In the records below, reproduce word for word the lines starting at the one containing "You are a computer-use" and ending at the one containing "Instruction: Select the", including both of those lines and nothing else.

-------- INPUT RECORDS --------

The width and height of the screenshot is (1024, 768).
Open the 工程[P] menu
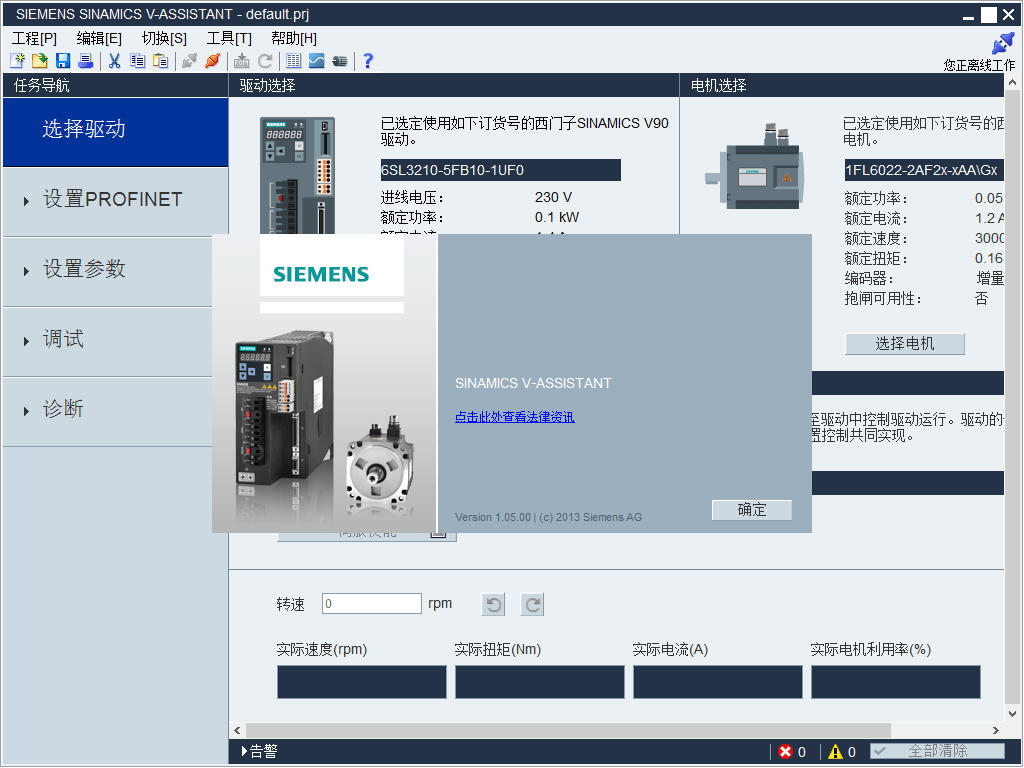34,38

--------
-------- INPUT RECORDS --------

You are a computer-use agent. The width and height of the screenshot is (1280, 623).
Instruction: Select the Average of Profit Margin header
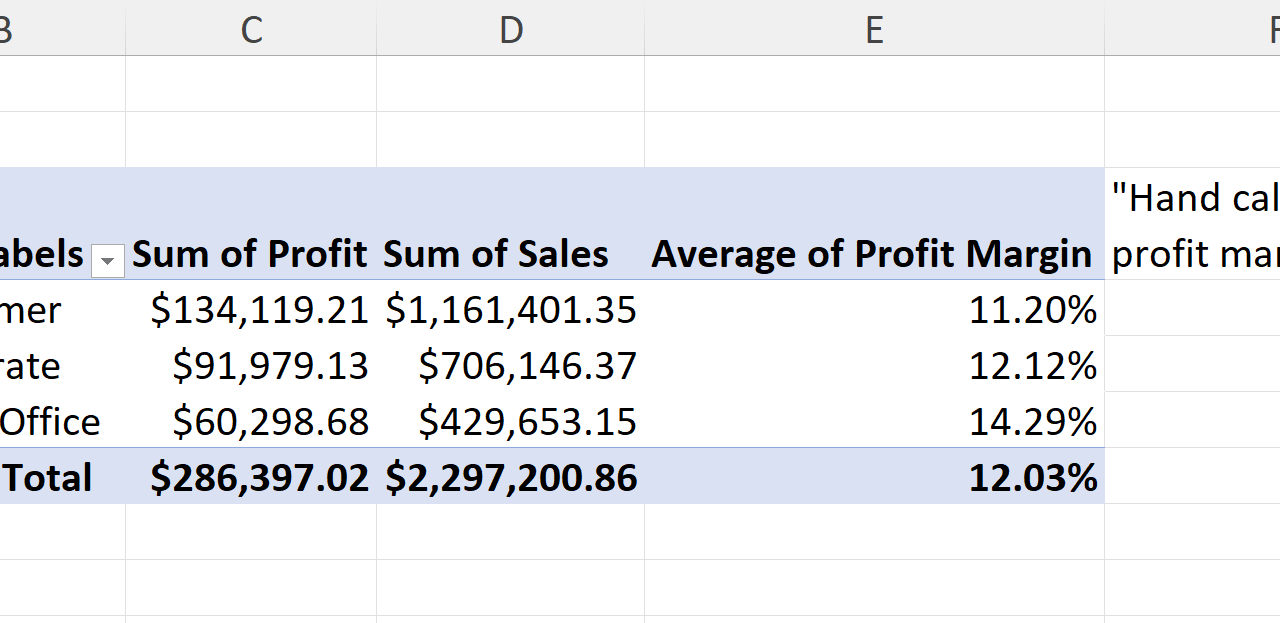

--------
-------- INPUT RECORDS --------

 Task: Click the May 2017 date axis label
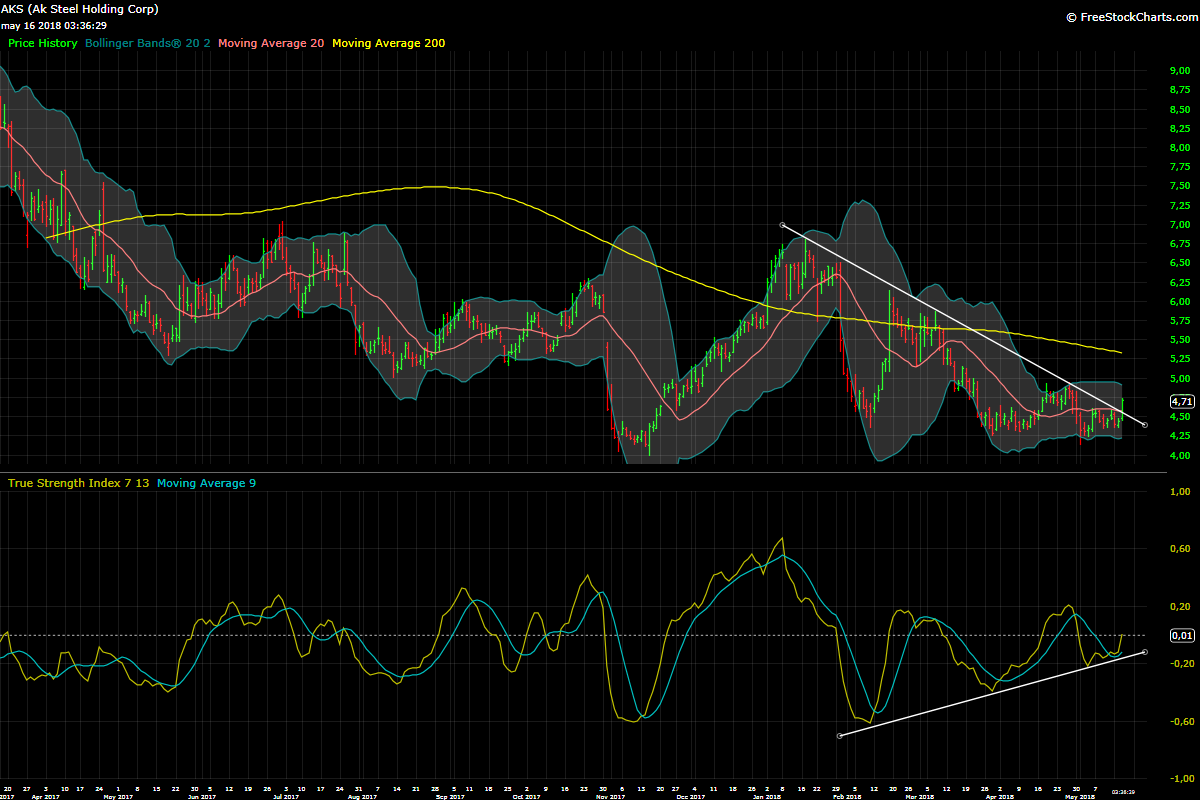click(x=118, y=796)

--------

ANSWER TO THE TASK:
You are a computer-use agent. The width and height of the screenshot is (1280, 623).
Instruction: Select the Average of Profit Margin header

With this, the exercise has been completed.